The Das Keyboard started to fail in 2022 in the worst possible way – intermittent space bar failure. This wasn’t so bad when typing for work: it became a kind of surrogate stress ball as I mashed the keyboard when drafting passive-aggressive emails, as if every space held an implied exclamation mark. However, after missing countless jumps and eating one rocket too many in Doom Eternal, enough was enough.

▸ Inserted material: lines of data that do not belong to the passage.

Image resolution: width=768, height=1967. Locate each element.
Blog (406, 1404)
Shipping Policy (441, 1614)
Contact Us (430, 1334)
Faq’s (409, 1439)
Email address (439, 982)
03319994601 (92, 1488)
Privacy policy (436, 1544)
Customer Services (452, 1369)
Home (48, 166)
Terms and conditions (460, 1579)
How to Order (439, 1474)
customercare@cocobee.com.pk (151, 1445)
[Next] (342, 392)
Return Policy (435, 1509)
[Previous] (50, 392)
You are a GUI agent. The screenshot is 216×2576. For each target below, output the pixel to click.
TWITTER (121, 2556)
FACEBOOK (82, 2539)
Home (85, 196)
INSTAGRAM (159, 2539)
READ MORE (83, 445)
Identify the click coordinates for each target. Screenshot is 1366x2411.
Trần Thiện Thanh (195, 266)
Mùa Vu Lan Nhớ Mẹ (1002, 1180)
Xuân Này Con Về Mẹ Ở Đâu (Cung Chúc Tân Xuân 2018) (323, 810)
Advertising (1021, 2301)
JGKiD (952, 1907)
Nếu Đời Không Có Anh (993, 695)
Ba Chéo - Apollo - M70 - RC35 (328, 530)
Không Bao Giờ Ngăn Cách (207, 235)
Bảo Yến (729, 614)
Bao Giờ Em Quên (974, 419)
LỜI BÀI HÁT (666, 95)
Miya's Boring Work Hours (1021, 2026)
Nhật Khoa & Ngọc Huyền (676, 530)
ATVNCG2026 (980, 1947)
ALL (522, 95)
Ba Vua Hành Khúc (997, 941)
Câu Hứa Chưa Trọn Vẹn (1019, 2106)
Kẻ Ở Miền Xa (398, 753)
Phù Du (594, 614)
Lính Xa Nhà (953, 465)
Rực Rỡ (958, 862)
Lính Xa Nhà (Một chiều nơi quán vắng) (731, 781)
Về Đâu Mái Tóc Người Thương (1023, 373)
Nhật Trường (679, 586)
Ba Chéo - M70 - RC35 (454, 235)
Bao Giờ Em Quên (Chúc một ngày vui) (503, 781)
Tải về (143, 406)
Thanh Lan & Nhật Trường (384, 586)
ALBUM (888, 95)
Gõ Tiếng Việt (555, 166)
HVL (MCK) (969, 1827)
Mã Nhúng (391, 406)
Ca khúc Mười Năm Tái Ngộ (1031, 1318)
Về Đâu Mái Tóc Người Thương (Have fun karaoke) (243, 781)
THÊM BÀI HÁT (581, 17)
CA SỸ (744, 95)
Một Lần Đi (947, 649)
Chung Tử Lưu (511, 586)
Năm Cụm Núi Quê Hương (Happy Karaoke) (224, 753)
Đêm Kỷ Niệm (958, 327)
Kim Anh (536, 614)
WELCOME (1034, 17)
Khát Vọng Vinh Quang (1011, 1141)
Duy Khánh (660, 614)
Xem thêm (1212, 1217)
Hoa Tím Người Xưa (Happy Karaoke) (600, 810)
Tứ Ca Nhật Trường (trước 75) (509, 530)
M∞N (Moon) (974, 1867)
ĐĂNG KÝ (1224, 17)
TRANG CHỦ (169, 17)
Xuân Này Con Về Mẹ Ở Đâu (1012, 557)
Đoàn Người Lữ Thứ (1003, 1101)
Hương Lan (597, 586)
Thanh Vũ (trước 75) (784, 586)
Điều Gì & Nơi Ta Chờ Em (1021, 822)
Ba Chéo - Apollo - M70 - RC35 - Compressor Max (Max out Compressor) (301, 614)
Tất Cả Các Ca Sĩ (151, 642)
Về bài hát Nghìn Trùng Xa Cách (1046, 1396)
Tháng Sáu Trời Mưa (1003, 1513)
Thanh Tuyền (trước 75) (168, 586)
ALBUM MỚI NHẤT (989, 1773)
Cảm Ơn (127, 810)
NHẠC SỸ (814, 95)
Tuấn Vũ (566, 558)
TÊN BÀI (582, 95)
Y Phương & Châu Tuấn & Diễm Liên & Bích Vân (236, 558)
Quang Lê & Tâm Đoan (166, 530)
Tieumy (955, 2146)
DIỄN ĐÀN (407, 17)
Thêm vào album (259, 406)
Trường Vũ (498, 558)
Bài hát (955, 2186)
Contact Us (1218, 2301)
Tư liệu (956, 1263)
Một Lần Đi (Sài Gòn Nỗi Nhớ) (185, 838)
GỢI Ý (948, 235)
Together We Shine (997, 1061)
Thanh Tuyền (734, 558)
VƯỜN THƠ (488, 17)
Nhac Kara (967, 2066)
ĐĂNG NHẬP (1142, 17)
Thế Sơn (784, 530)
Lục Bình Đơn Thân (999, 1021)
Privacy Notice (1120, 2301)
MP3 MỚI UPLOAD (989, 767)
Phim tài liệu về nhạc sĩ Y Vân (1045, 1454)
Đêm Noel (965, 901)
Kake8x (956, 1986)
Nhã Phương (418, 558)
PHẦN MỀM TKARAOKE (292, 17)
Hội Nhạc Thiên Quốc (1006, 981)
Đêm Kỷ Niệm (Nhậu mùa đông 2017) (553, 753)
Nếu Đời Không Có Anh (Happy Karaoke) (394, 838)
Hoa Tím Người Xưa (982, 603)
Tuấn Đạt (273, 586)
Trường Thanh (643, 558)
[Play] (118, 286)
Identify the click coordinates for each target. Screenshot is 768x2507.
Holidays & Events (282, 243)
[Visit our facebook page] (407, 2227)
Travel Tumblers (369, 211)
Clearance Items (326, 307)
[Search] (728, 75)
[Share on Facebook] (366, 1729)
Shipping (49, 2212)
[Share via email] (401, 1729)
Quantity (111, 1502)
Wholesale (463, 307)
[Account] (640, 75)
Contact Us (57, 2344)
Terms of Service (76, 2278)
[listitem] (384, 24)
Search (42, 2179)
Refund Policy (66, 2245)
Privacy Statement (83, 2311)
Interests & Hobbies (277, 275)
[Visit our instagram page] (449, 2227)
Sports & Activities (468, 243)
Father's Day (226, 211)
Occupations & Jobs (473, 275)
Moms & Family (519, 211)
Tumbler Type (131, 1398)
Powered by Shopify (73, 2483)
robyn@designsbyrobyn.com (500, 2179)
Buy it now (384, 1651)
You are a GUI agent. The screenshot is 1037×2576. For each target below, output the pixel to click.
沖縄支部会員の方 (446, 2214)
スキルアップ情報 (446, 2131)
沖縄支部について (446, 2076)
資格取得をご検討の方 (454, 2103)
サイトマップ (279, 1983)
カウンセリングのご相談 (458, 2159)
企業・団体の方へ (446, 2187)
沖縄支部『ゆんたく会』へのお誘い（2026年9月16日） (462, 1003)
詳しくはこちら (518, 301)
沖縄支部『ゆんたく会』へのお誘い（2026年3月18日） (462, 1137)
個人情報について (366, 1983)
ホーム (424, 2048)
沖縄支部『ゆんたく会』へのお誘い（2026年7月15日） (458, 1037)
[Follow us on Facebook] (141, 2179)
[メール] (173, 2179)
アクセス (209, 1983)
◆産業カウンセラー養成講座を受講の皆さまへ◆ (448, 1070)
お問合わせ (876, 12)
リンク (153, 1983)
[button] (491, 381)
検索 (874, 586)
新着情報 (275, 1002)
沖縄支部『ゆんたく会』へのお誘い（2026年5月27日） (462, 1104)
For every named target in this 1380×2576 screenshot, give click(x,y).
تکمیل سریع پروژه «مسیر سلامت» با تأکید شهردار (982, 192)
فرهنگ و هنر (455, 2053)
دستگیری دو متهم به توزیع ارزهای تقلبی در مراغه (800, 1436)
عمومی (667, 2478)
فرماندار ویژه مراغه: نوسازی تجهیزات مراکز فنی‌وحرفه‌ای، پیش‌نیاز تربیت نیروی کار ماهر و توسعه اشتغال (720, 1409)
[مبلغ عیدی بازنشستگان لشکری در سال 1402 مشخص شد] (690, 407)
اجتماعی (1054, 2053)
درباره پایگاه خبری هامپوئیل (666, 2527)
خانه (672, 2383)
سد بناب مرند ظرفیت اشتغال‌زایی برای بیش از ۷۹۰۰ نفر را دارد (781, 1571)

I tried some DIY repair methods to extend the life of the keyboard. I removed every keycap and melted away the grime with a denture cleaning tablet, then vacuumed the toast crumbs and carefully replaced every key. The keyboard was now minty fresh, but no more responsive. Next, I purchased some electrical contact cleaner off eBay (‘contains HFCs’ – I’m sure this stuff is banned in Europe) and tried to work it into the space bar switch to loosen up any gunk. The space bar was just as unreliable, now with an added unpleasant graininess, as the solvent dissolved the switch stems and also my resolve. After watching a few YouTube videos on how to de-solder keyboard switches, I was way out of my depth. I admitted defeat. Die, Das Keyboard, die.
The Search for Thock
The search for a successor didn’t last long. After a few hours down the rabbit hole of keyboard switches, I had a list of requirements:
- High quality ‘brown’ switches. Quick summary for those scared off by that keyboard switch deep dive: my usage was 95% typing, 5% gaming. I wanted tactility without the noise, so ‘red’ gaming switches weren’t the best choice. The Das Keyboard 4 had Greetech switches, a cheap knockoff of the higher quality Cherry MX switch. This was a contributing factor to the failure of my space bar and the pinging sounds.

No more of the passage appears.